Since the purpose of the speech Himmler was to make at Posen the next day was the subject of defeatism, Ribbentrop proceeded cautiously.

“You are being frank,” he said carefully. “So let me also be frank with you, Heinrich.”

“Of course.”

Von Ribbentrop could hardly forget he was speaking to the most powerful man in Germany. Himmler could easily order the train stopped and Ribbentrop shot summarily by the side of the railway track. The foreign minister had no doubt that the Reichsfuhrer could justify such an action to the Fuhrer at a later date, and, aware of the secrecy of the subject he was about to broach, Ribbentrop found himself struggling for the words that might still leave him at arm’s length from being complicit in Germany’s crusade against the Jews.

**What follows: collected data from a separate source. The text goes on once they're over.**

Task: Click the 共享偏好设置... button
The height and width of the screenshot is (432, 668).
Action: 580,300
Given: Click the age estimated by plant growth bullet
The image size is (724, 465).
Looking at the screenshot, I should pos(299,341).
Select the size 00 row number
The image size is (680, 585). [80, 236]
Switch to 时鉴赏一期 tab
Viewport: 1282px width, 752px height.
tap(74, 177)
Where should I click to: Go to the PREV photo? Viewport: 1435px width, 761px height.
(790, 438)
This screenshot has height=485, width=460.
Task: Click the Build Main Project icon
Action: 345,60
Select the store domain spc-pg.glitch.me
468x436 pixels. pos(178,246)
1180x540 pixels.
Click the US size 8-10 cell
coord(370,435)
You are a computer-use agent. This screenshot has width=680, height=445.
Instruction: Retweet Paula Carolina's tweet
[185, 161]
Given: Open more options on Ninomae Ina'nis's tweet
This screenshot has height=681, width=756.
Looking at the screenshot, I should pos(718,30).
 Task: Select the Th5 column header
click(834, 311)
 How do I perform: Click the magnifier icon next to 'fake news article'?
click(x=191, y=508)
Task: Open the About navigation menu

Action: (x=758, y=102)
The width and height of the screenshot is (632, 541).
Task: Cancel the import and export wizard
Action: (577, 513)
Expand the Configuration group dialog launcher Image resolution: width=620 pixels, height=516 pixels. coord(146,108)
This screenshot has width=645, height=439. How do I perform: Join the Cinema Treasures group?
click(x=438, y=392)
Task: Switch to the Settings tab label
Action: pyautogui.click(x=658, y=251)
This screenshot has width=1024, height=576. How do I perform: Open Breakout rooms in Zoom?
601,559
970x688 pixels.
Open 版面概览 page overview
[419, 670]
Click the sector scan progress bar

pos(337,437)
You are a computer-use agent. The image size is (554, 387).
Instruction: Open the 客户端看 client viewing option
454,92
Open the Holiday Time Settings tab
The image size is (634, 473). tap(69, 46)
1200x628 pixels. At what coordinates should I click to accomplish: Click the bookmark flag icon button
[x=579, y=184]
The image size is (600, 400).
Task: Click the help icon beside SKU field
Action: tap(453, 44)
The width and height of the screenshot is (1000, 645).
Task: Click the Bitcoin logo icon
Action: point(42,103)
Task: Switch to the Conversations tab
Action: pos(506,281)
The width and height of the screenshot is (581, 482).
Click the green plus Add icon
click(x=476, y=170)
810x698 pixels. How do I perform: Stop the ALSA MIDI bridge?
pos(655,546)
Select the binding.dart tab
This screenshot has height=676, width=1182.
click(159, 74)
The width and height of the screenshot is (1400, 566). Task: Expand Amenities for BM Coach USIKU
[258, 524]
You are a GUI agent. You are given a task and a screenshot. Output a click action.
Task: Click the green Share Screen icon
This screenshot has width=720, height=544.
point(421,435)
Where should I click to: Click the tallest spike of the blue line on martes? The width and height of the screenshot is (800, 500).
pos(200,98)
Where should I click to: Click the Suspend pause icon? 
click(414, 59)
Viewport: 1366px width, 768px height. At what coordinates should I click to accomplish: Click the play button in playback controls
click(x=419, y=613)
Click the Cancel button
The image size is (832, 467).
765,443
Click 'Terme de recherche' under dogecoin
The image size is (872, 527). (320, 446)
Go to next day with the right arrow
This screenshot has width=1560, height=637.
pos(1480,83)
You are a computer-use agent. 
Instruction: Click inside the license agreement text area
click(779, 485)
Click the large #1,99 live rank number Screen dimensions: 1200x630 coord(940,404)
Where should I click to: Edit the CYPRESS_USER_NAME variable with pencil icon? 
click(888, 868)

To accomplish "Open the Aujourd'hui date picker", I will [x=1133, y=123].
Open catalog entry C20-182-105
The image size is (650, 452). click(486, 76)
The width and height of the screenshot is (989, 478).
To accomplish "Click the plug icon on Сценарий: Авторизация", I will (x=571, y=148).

In late 1941, he had become aware of mass executions of Jews by Einsatzgruppen-SS special action groups in Eastern Europe-and since then had tried his best to avoid reading all SS and SD reports that were filed, as a matter of routine, with Department III of the Foreign Ministry. These Special Action Groups were no longer shooting thousands of Jews but organizing their deportation to special camps in Poland and the Ukraine. Von Ribbentrop knew the purpose of these camps-he could hardly fail to know it, having visited Belzec in secret-but it bothered him a great deal that the Allies might also know their purpose.

“Is it possible,” he asked Himmler, “that the Allies are aware of the purpose behind the evacuation of Jews to Eastern Europe? That this is the true reason they have ignored evidence of Russian atrocities?”

“We agreed that we are speaking frankly, Joachim,” said Himmler, “so let us do just that. You are referring to the systematic extirpation of the Jews, are you not?”

Von Ribbentrop nodded uncomfortably.

“Look,” continued Himmler. “We have the moral right to protect ourselves. A duty to our own people to destroy all saboteurs, agitators, and slander-mongers who want to destroy us. But to answer your question specifically, I will say this. I think it’s possible that they do know of the existence of our grand solution to the Jewish problem, yes. But I would suggest that currently they imagine that accounts of what goes on in Eastern Europe have been dramatically exaggerated.

“If I might be allowed to pat myself on the back, it is incredible just what has been achieved. You have no idea. Nevertheless, none of us forgets that this is a chapter in German history that can never be written. But rest assured, Joachim, as soon as a peace has been negotiated, all the camps will be destroyed and all evidence that they ever existed erased. People will say Jews were murdered. Thousands of Jews, hundreds of thousands of Jews-yes, they will say that, too. But this is war. ‘Total war,’ Goebbels calls it, and for once I agree with him. People get killed in wartime. That is an unfortunate fact of life. Who knows how many the RAF will kill tonight in Munich? Old men, women and children?” Himmler shook his head. “So, Joachim, I give you my word that people will not believe it was possible so many Jews died. Faced with the menace of European Bolshevism, they will not want to believe it. No, they could never believe it. No one could.”